A brief aside to allow you more time to consider my question above. My computer isn't exactly a Cray supercomputer, but it's not some ancient piece of crap. It's about 3 years old, has 4 MB of RAM and can get things done. It's not my computer, it's what I ask it to do. For example, my two primary baseball databases take about 5 minutes to open--that's not a typo. The play-by-play database has 800,000 lines and about 75 columns of data per line, so when I work with that mass of data, well, it takes awhile. If I was smart I'd learn mySQL, but I've already bored you to death by this point.

Variable 1--WHIP. I use a set of macros that came with my MBA statistics class, which took 10 minutes to crunch this data. According to this, it stated that WHIP accounted for 42.9% of the explanation. Offense comes and goes, but if a team can keep a team off base, it can win low-scoring games. The rest of the values are shown in this table:

Pretty obvious when you think about it--WHIP very effectively measures how well a team pitches and OPS is a useful measure of how effective their offensive output was. It's not exactly Pythagorean Wins, but it's walking down the path. In case it isn't obvious, those measures with an "o" in front refer to the opponent's values. In a sense, there's some overlap, in that an opponent's hits are already accounted for in WHIP, but the amount of difference that it makes is miniscule.

What does all this mean (if I've calculated and presented this all correctly, and those are REALLY BIG IFs)? The "Amount" column is the r-squared value, so taken together, these nine variables account for 82.5% of how a team attained its win percentage. This chart shows it graphically:

To see if this accurate, I'll pull a couple of teams completely at random and see how well they match up--I'll leave out the math:

Not too shabby. I chose teams that ranged from awful to pretty darn good to check for bias  in the data. The values in yellow are what the regression model calculated as the expected winning percent, and the actual winning percent is the second-to-bottom column. Any model that can get within approximately 5% of reality probably has value.

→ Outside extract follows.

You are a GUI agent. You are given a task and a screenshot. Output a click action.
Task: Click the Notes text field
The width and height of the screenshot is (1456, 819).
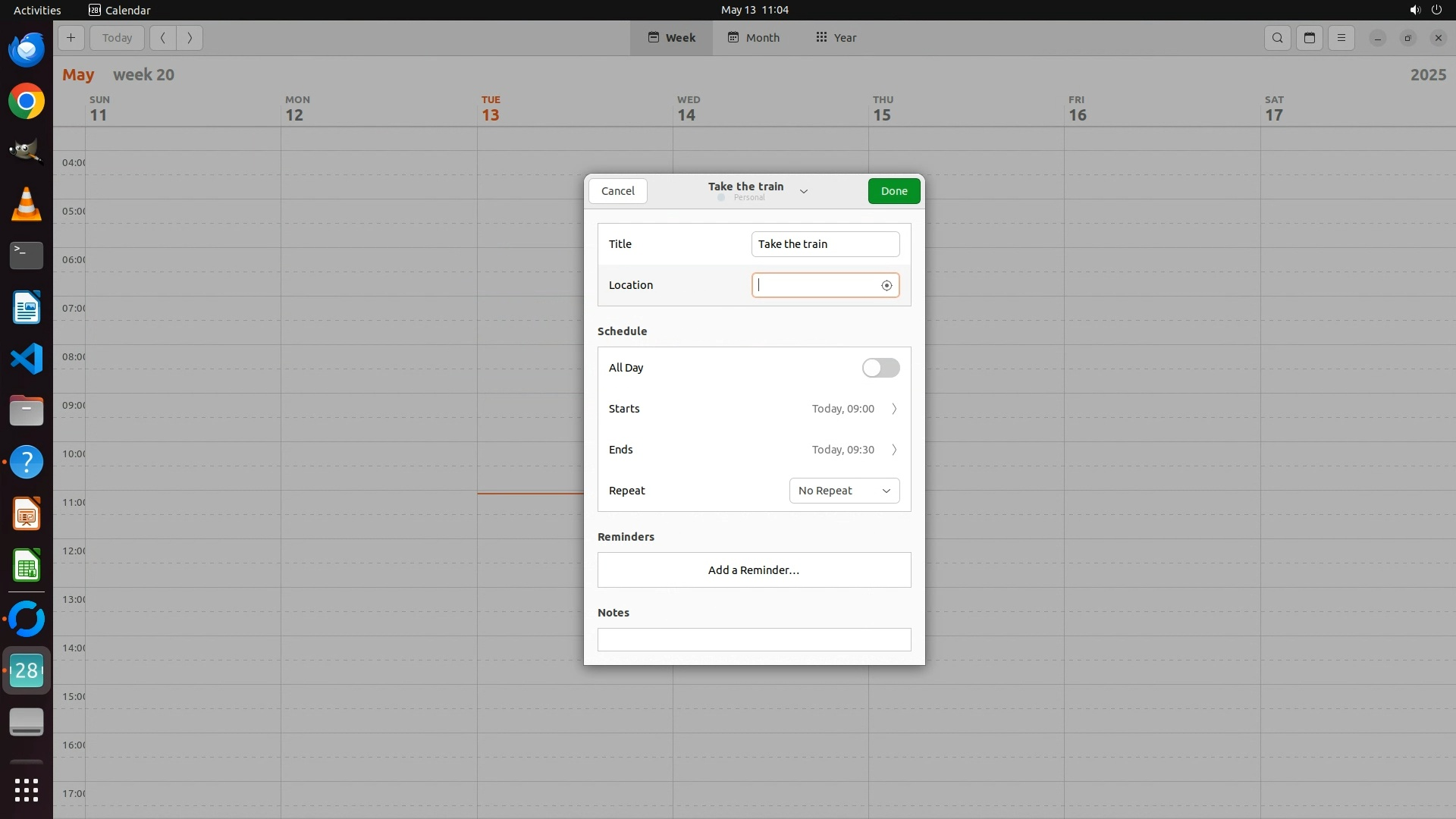(754, 639)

I have two daughters, one a recent college graduate and the other close to finishing. As we visited schools, I always checked the business section of the bookstores to see if there were any decent statistics books that included software, because what I use is pretty touchy and not exactly what I would consider intuitive. I also instructed my daughters to date men who took statistics classes so I could glean their textbooks, but oddly enough, that didn't occur. My point with this is that these macros did in 10 minutes what would have taken me HOURS in my undergrad days--linear regression isn't difficult as much as tedious.

I'm willing to share this small data set with anyone who wants to test it in their own ways, since I would very much like this to be double-checked to see if I'm accurate. It certainly supports the crazy notion that the team that scores more runs than they give up have more success, but helps isolate what is truly important. I'm probably going to run this analysis in some different ways, but I highly doubt the outcomes will be all that different--it's been true since organized baseball began in 1871.

One last chart--I couldn't resist, I wanted to see how well WAR (using Baseball-Reference values) correlated with winning--the r-squared measure suggests that adding together a team's hitters and pitchers WAR can explain about 71.7% of the reason behind winning percent:

So much for those new-fangled baseball metrics--they don't tell us ANYTHING.

1 comment :

  1. Did you look at adjusted R-square to compare the regression models with multiple explanatory variables? I'm curious if the variables in your model are really contributing anything or if you are just getting a spurious fit to the data.